== Provided entries ==

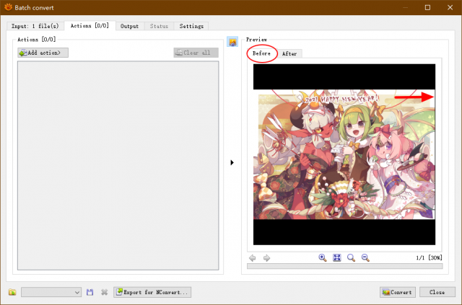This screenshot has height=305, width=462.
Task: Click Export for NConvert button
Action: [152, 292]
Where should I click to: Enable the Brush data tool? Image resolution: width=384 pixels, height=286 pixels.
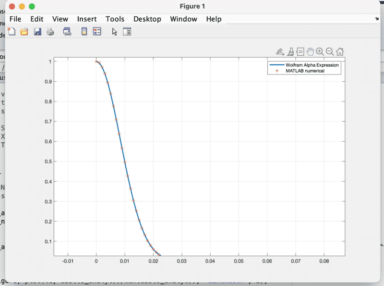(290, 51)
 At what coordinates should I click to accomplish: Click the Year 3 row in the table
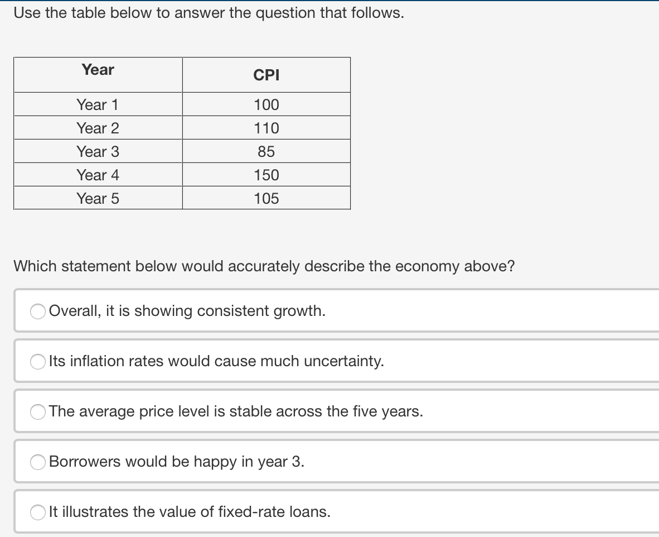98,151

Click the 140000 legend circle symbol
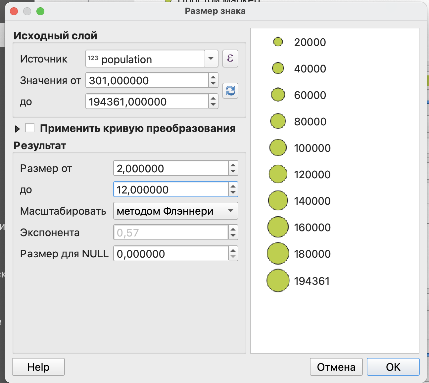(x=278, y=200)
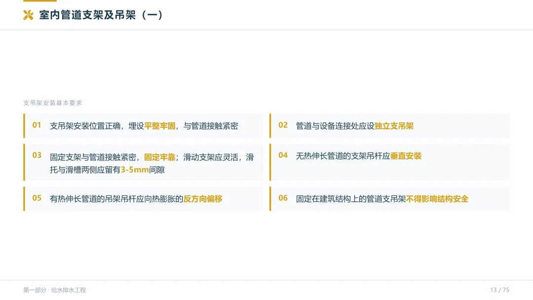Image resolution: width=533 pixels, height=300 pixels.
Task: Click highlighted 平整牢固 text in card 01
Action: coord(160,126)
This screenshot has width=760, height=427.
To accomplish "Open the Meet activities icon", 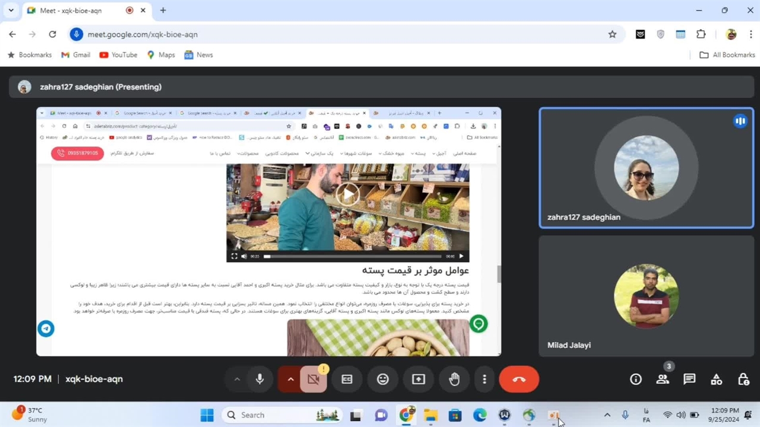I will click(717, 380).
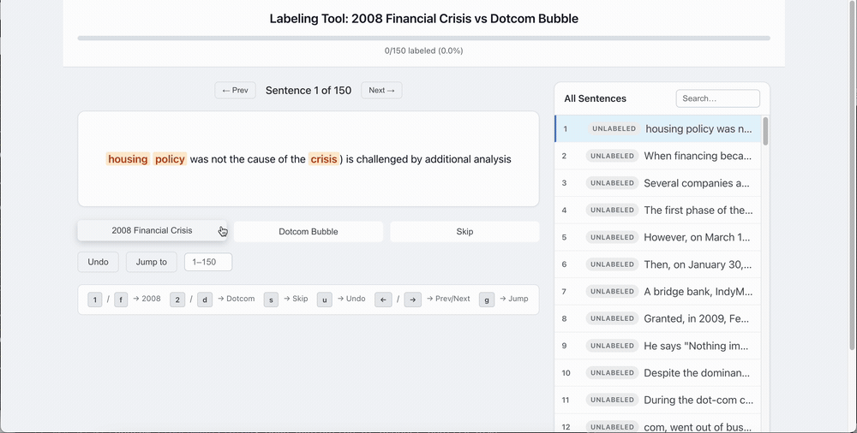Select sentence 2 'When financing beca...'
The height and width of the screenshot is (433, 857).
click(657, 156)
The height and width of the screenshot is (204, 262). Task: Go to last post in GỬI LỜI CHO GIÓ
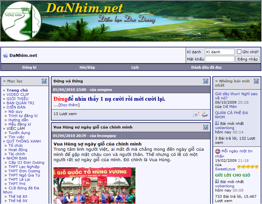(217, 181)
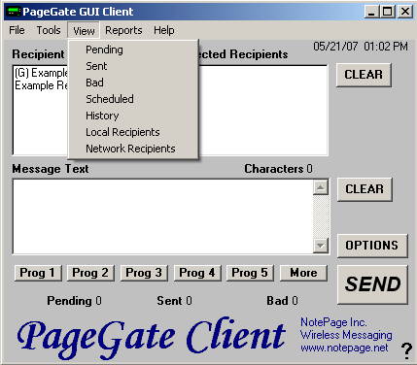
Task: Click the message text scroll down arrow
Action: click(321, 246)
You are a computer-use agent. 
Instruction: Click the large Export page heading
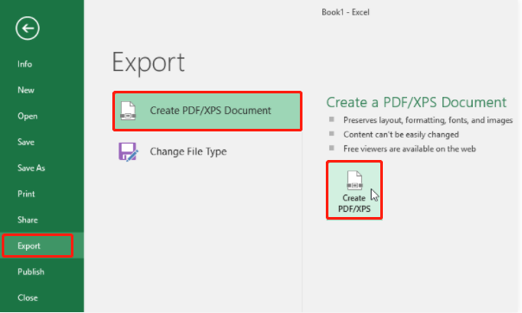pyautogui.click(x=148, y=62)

===

**The problem:** Your task is to give again, unchanged, the lines from the line that contains "The height and width of the screenshot is (204, 262)." to the end of the records. Include both end lines but no pictures.

**Solved exercise:**
The height and width of the screenshot is (204, 262). Task: Go to last post in GỬI LỜI CHO GIÓ
(217, 181)
Task: Click the message text scroll down arrow
Action: click(321, 246)
You are a computer-use agent. 
Instruction: Click the large Export page heading
pyautogui.click(x=148, y=62)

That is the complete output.